On the Pine Ridge Reservation in South Dakota, persistent poverty alongside historical discrimination and mismanagement of tribal resources has resulted in less than 1% of Lakota being agricultural producers. Agricultural income disparity is high, with two-thirds going to non-natives. Mismanagement of tribal lands have left the soils degraded with little organic matter and nutrient deficiencies. South Dakota’s short growing seasons and turbulent extremes of weather require high-tunnels for crop protection. The utilization of high-tunnels have gained in momentum in recent years. Eight high-tunnels went up last year and 11 are already planned to go up in 2020. However, the season extension gained from roll-up sides isn’t as long as it could be, particular for larger scale commercial high-tunnels due to our high winds and the lack of effective windbreaks. We’ve designed a system to seal up the micro-climate of a high-tunnel and heat it using the very same processes Lakota farmers need to build up the health of their soils. The majority of this system, by design, is built around mostly local source materials: pallets, steel drums, compost, waste wood, agricultural residues and manure (for compost & biochar). This makes the system affordable and fixable for our targeted audience
Project objectives from proposal:
- Evaluate biochar and compost to regenerate degraded soils, reduce the buildup of soluble salts inside high-tunnels.

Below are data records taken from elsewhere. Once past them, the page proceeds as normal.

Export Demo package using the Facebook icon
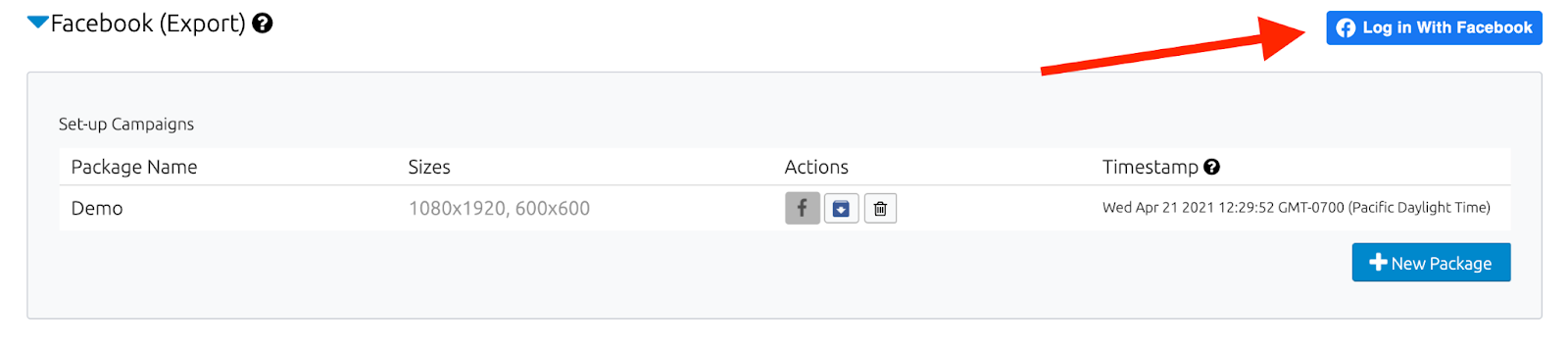Viewport: 1568px width, 353px height. (x=802, y=208)
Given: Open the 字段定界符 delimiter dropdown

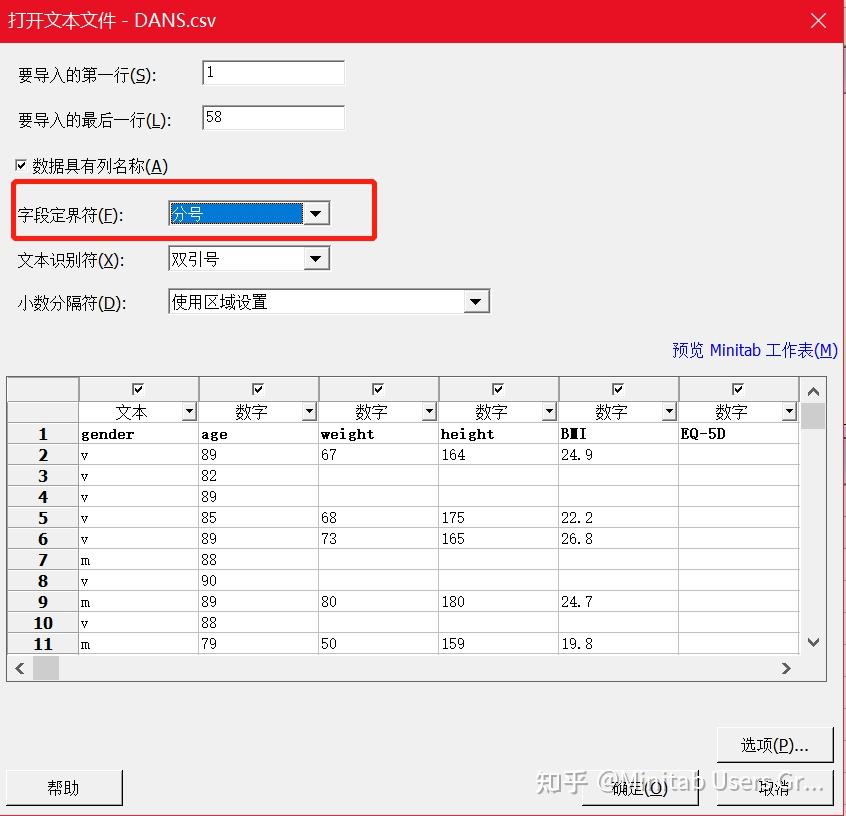Looking at the screenshot, I should click(317, 213).

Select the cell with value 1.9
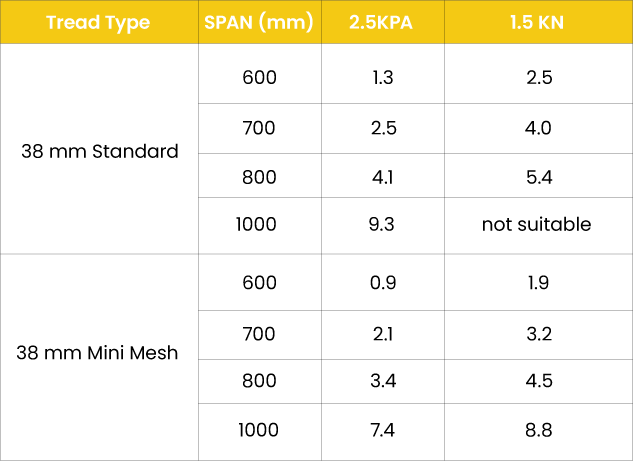coord(536,282)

- Use waste heat from compost, wood stoves and biochar generation, to heat water, pushing it through a connected network of steel drums filled with water and antifreeze in winter. Exhaust vents will be closed, fans reversed in winter to circulate the air, sucking the cover down to the ground. In summer, fans and shutters will vent hot air. Currently vented only at sides.
- Use plastic sheeting to create micro-growing zones based off of crop hardiness and growing season inside high-tunnels.